А пока повторим, что мы имеем на текущий момент. Мы имеем тело, которое лежит на пляже совершенно неподвижно. Так неподвижно, что единственное, что мы можем сказать о нем достоверно, это то, что его кожа разделяет вселенную на две неравные непересекающиеся части – внутри него и снаружи. Что происходит внутри, мы не можем достоверно сказать, но, зная анатомию и наблюдая в следующий момент времени определенный процесс, мы можем предположить, что в данный момент времени, – то есть в предыдущий по отношению к следующему, – где-то, в какой-то части этого тела, произошла реакция.

У него там – внутри тела – есть проводники, это мы тоже знаем из анатомии, – называются они «нервы». И нам важно, что от этой реакции по одному из проводников начинает бежать импульс. Куда – это тоже определяется реакцией. Он бежит себе, и прибегает телу в ногу, в самый низ, и тут-то мы и начинаем наблюдать упомянутый ранее процесс.

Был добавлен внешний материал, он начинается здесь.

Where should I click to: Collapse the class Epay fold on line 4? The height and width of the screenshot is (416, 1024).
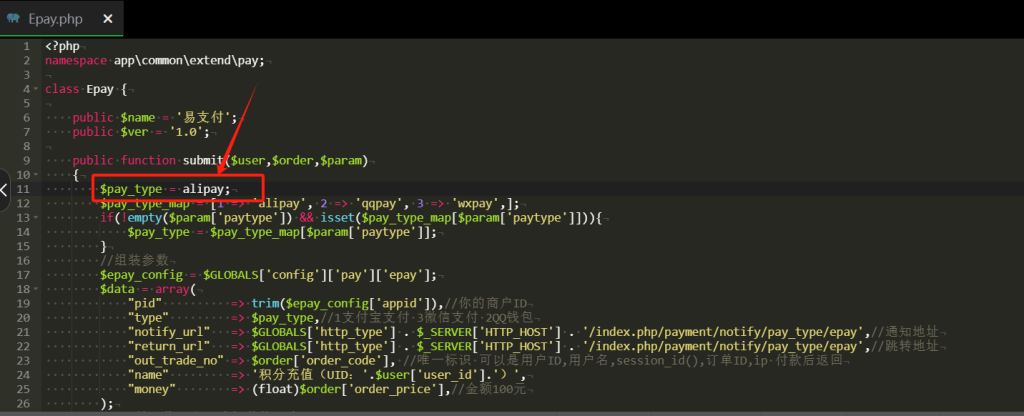[35, 89]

Правая нога, которая была чуть согнута, распрямляется, потом сгибается, потом опять распрямляется, потом оно шевелит пальцами, туда-сюда, и на этом процесс заканчивается.

И оно продолжает как и раньше лежать, загорать и разделять вселенную на две части. Но уже с распрямленной ногой.

Маленький

Как много я знал, когда был маленьким!

Я твердо знал, что мороженое бывает по семь, по тринадцать, по восемнадцать и по двадцать копеек. Я знал, что молоко в наш продуктовый привозят в десять утра, в больших бидонах, литров по шестьдесят, – и что продавщица разливает его покупателям литровым алюминиевым ковшом. А у квасной продавщицы на улице – такой же ковш, но на пол-литра. Для меня было совершенно очевидно и очень важно, что «ракеты» на Овидиополь и Лиманскую уходят с того причала, что напротив дороги, а на Солнечную и Затоку – со второго, который дальше. Проснувшись ночью, я не запнувшись объяснил бы вам, что ходят они раз в полчаса начиная с полдевятого утра и до полседьмого вечера, с перерывом между одиннадцатью и двенадцатью. И здесь же, не надевая тапочек, очень удивился бы, если бы узнал, что кто-то этими сведениями не владеет.

Что ракета, когда отчаливает, сначала сдает полметра вбок от пирса, потом отходит назад градусов на тридцать по большой дуге, становясь носом наполовину к пирсу, наполовину к лиману, а потом уже выворачивает налево и уходит. А еще я мог в деталях описать, как она становится на крылья, какие и в какой момент от нее начинают расходиться волны, а какие, наоборот, исчезают.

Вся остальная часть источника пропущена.